A skąd się ona wzięła? Miało nic nie wyrosnąć ;):)))
Ja tam nie popieram wypalania traw, ale dlatego, że to zagrożenie pożarowe :)
Pozdrawiam
Nie zgadzam się, parę mrówek robaków itp, tego jest miliony w ogródku. Dawniej ludzie palili ogniska gdzie chcieli co chcieli. I co? było dobrze wesoło i czysto. A teraz syf i tyle bo nie wolno wyciąć krzaków, rozpalić ogniska czy bóg wie co jeszcze. Ehh
No to ja już nie rozumiem. Jak dzwoniłam do Urzędu Miasta, do wydziału ochrony środowiska, czy gdzieś tam, to powiedzieli że wypalać odpady ogrodnicze MOŻNA!!! Oczywiście w odpowiedniej odległości od zabudowań. No bo co z nimi zrobić? Nikt ich jeść nie będzie, a wyrzucić do kosza na śmieci to nie ekologicznie!!! I co Straż Miejska na to?
a co z odpadami poszpitalnymi??? czy te też można palić???
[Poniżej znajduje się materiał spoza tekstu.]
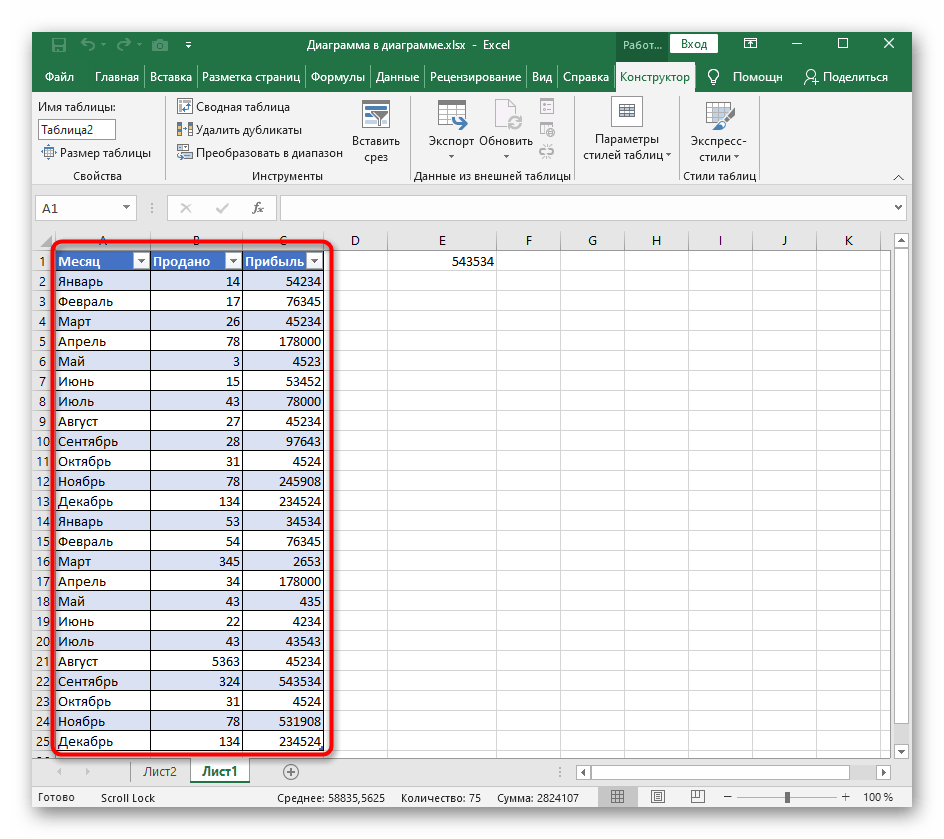This screenshot has height=839, width=944.
Task: Click the zoom slider handle
Action: (787, 797)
Tak, w odpowiednich spalarniach. Wszystkie syfy zostają w zainstalowanych filtrach
do okola syf ale gdy zwykly robol rozpali sobie ognisko zaraz sie czepiaja bo to ochrona srodowiska a to poprostu najlatwiejszy sposob sciagnieca kolejnego characzu i latwiej kasy przyjsc wlepic mandat dzien zaliczony ale za kile w lasach i za syf na ulicach nikt sie nie wezmie nikt nie szrobi z tym to co trzeba bo to wymaga pieniedzy i nakladow a pochlere skoro mozna palacemu ognisko przywalic a w skali globalnej to i tak Polska jest pikusiem w zatruwaniu ale powod jest kasa leci i o to przeciez chodzi
a ja se opalam kable i rozne takie wynalazki w kominku i co mi zrobia moj dym z mojego pieca a nie z ogniska bez nakazu do domu nie wejda a na podworko tez nie ma ja prawa wchodzic wiec niw iem w czym problem palic i tyle a mandat moga sobie wypisac na ulicy powiesic niech udowodnia co palisz
Co ty gosciu z 13 ,35 jakims ciawaresem albo innym cyganem jestes?Piszesz jak nie polak.A od kiedy cyganom zalezy na czystosci?Przeciez to najwieksze brudasy w historii tego brudnego kraju.